What is 'jeonse' and how are South Korean landlords using it to improve their ROI?
It serves as a leverage tool that reduces the amount of equity landlords need to acquire assets.
Savills reveals a key characteristic unique to Korea’s housing market is “jeonse”, which means tenants pay a lump-sum refundable deposit at the beginning of the lease contract period and pay no or small monthly rental payments.
On expiry of the lease contract period, Savills notes this original lump-sum deposit is fully refunded to the tenant. This is in contrast to most leasing markets worldwide, commonly comprised of monthly rental payments in addition to a security deposit (equal to one to three times the monthly rent) used to cover any missed rental payments or restoration of damaged areas.
Here’s more from Savills:
However, due to record-low interest rates, most landlords do not put the tenant’s security deposit into their bank savings, but rather add the funds with their own equity capital to finance asset acquisitions. In other words, jeonse has become a leverage tool that can effectively reduce the amount of equity required for the acquisition of the base asset.
Despite there being no operating income due to a lack of regular monthly rental receipts from the tenant, the security deposit decreases required initial equity and thus improves the overall rate of return on investment.

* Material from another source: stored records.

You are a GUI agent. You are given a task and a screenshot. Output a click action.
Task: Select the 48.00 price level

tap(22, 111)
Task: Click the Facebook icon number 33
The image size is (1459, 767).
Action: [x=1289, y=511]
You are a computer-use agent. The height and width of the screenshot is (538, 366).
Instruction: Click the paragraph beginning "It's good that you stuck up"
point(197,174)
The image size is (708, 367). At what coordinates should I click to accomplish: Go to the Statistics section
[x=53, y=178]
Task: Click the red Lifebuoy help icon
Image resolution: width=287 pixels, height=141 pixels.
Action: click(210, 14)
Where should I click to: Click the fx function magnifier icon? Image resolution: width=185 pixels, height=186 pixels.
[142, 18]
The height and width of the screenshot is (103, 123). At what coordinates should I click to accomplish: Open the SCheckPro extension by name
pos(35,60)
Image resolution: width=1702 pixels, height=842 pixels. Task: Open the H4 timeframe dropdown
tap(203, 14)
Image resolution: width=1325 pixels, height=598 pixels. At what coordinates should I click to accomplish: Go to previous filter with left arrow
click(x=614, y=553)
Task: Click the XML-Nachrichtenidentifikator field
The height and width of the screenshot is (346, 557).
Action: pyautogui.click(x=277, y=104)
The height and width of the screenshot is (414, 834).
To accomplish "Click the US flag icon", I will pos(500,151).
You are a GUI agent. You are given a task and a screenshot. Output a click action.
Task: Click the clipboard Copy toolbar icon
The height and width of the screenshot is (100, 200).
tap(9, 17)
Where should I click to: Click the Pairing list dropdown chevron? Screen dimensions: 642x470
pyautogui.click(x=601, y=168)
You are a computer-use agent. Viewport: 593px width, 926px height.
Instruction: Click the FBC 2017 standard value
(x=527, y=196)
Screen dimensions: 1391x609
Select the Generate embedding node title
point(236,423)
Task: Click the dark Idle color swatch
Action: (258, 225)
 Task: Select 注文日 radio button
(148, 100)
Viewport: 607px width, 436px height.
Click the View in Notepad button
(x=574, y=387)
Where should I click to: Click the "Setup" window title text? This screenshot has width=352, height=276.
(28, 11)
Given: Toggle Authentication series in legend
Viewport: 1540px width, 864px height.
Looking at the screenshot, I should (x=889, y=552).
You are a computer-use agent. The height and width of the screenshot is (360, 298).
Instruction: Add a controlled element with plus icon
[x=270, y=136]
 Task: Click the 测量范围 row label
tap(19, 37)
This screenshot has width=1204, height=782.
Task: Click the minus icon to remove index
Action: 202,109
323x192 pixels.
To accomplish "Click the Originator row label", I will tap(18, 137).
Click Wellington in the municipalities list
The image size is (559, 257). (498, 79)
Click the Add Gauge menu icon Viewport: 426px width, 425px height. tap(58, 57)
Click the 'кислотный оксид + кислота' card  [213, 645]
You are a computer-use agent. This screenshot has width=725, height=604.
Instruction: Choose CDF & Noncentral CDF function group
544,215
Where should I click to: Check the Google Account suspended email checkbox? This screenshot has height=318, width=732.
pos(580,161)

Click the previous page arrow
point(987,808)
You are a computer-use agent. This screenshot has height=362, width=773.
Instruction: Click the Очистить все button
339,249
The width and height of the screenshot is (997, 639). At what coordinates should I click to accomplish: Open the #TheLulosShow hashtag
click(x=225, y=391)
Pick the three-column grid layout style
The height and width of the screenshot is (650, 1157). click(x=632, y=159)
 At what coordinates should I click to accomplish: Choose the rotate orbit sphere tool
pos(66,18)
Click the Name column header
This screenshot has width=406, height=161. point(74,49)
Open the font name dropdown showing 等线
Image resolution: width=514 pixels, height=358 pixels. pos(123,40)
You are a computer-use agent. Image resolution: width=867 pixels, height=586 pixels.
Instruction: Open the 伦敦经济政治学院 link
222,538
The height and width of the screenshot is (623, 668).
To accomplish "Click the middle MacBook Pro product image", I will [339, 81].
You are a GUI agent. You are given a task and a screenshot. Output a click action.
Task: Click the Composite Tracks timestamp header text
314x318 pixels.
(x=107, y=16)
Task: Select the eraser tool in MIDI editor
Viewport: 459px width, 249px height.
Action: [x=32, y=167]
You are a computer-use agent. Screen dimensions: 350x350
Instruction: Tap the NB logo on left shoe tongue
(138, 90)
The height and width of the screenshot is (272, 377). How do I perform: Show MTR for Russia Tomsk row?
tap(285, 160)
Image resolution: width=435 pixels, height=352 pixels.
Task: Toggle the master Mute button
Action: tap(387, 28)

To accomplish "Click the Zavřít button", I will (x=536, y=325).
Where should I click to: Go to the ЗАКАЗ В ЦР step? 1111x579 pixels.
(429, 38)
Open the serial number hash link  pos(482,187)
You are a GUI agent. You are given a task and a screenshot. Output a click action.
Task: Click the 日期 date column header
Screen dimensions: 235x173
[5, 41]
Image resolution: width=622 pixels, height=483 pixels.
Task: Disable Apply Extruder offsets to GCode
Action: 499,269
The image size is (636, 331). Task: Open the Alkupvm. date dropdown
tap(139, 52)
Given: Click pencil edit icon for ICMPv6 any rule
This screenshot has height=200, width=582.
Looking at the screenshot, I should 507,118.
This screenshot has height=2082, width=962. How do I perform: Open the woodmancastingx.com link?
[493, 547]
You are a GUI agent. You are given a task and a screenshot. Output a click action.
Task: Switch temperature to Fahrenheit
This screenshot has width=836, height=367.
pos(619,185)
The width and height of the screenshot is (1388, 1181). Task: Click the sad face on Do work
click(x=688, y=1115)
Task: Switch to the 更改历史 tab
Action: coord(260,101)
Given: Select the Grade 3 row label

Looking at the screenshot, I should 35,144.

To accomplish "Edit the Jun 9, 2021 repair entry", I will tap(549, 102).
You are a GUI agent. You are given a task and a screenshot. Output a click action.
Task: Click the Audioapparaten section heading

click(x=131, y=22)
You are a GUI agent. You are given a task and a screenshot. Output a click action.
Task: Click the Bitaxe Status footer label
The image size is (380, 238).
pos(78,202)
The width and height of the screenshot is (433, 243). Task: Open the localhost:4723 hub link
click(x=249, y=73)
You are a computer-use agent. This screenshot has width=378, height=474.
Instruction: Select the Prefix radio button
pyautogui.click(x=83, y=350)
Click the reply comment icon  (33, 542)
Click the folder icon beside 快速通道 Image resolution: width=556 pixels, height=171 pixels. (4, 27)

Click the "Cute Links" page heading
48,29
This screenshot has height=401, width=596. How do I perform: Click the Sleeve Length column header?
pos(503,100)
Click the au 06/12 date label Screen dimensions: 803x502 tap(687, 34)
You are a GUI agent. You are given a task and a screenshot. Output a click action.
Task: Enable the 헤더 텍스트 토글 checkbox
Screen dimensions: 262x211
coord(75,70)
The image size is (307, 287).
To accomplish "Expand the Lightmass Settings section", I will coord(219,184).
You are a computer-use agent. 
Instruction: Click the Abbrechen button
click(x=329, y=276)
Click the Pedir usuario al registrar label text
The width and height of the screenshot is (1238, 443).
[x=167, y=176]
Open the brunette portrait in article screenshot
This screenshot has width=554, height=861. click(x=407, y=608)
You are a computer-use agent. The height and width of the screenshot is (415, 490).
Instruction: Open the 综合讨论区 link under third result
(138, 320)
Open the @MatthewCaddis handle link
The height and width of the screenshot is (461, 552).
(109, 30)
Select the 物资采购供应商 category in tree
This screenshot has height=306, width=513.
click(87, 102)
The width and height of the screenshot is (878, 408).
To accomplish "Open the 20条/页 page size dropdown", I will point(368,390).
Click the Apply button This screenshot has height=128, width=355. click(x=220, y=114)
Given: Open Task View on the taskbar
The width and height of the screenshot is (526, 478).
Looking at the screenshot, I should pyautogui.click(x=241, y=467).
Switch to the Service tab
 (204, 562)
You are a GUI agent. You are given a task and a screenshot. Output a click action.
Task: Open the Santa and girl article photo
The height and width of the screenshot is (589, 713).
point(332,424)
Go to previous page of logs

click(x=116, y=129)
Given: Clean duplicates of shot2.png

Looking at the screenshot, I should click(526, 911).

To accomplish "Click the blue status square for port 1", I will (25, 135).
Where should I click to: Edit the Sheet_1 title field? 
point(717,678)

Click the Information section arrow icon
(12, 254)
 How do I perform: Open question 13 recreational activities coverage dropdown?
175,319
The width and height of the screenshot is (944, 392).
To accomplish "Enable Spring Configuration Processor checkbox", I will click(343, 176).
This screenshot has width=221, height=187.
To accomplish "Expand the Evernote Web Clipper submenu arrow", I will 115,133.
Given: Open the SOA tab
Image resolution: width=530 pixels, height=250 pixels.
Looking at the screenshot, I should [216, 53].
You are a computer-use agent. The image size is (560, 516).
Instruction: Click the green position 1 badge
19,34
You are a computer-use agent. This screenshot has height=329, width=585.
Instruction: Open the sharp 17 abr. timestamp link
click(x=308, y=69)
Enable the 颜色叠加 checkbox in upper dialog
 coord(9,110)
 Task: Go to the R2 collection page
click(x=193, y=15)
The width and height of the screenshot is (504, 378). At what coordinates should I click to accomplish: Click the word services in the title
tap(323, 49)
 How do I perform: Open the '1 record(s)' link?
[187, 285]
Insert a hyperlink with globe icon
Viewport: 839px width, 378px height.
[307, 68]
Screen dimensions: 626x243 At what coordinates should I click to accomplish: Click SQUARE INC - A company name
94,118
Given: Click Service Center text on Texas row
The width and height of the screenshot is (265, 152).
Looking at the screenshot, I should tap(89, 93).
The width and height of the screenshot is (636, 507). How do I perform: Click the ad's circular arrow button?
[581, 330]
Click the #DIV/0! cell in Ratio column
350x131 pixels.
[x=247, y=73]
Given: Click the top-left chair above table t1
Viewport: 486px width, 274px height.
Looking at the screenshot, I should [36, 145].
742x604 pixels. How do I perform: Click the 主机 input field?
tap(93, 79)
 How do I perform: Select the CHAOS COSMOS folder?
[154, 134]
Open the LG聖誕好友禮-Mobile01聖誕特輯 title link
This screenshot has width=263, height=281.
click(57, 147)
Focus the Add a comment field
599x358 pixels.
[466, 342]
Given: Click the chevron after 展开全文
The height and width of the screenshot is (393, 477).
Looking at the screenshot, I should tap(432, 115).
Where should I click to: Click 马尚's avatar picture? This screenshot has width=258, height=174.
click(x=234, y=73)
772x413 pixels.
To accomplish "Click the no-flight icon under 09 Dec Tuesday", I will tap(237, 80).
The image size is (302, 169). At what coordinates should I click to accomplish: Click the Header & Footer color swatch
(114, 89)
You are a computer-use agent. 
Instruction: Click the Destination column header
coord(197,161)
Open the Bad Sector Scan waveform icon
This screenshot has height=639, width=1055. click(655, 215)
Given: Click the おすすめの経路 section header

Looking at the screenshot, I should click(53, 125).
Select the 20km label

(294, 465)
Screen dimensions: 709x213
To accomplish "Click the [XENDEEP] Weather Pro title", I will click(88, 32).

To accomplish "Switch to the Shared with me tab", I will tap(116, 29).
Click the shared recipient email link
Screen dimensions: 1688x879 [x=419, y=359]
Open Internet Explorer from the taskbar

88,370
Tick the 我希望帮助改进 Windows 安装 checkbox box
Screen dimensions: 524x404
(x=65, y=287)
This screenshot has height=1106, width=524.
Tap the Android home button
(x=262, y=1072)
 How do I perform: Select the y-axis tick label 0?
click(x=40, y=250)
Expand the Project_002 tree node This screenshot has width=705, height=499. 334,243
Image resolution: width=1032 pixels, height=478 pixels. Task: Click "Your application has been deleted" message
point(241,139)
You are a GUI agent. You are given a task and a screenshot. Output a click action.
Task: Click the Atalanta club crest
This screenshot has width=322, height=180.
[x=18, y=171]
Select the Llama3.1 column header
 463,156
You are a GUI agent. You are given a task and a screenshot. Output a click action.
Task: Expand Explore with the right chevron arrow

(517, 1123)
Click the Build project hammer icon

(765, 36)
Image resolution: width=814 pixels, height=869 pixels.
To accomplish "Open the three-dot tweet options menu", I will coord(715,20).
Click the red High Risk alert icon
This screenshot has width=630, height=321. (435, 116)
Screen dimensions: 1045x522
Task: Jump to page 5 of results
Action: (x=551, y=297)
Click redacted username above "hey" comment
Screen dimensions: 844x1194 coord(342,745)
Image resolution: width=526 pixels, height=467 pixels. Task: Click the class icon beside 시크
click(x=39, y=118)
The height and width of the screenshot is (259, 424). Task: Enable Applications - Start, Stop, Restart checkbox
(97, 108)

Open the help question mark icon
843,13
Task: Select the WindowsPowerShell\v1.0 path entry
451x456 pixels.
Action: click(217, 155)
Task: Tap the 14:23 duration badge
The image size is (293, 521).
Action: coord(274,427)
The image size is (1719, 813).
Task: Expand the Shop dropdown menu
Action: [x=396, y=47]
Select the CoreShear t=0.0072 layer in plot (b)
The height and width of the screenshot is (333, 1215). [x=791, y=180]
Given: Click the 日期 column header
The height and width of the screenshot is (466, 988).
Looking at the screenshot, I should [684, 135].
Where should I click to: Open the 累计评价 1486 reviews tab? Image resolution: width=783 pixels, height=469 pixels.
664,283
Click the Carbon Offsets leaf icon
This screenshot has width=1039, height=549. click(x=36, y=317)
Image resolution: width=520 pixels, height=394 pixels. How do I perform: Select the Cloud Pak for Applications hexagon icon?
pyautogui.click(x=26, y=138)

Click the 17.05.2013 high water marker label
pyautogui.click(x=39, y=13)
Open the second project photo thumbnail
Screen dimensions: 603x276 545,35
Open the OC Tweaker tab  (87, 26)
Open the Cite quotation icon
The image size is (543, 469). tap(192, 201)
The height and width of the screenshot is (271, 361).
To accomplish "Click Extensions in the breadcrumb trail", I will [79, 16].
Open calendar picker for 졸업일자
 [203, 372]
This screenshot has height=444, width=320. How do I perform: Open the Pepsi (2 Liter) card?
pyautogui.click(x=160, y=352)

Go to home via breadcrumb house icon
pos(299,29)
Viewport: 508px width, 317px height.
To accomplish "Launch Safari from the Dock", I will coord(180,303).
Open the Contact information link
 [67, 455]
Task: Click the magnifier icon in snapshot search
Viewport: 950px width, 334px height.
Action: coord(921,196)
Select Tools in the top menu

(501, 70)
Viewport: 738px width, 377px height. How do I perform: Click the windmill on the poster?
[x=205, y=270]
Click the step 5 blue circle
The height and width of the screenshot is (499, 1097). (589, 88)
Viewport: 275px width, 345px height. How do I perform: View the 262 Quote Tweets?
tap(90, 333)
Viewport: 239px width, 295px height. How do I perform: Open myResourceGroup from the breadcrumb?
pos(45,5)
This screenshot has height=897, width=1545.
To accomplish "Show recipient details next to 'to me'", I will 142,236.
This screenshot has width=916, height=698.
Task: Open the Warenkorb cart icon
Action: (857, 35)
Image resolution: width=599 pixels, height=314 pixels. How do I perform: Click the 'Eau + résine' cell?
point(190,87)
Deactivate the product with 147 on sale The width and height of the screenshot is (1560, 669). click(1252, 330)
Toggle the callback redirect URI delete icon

Since jeonse is essentially a form of rent, when monthly rents rise, jeonse and sales prices consequently follow upward. Therefore, when sales prices are flat, landlords will be incentivized to raise jeonse prices due to lower expectations for the capital gain on exit. (Please refer to below graph). If jeonse prices converge with sales prices, market participants will choose to purchase rather than lease by paying jeonse, driving up sales prices further.
As a result, Korea’s housing market remains unstable due to the relationship between jeonse and sales prices. The only solution that can effectively curb prices is adding substantial new supply to the market. The fundamental problem spurring soaring prices may be the limited supply of housing in the nation’s capital which is home to 10 million people.
In Q2/2021, jeonse and sales prices rose by 19.5% and 17.9% year-on-year, respectively. The significant uptick in jeonse may be analyzed as an outcome of continued limited supply and new real estate policies announced in July 2020. The Housing Lease Protection Act (which caps the rate of rent increase at 5% upon lease contract renewal) has had the unintended effect of dramatically increasing jeonse prices for new tenants.
As the supply shortage cannot be resolved in the short term, both jeonse and sales prices are anticipated to soar in the short- to mid-term. As a result, tenants are increasingly likely to settle away from the city-center, triggering a ripple effect to the outer districts.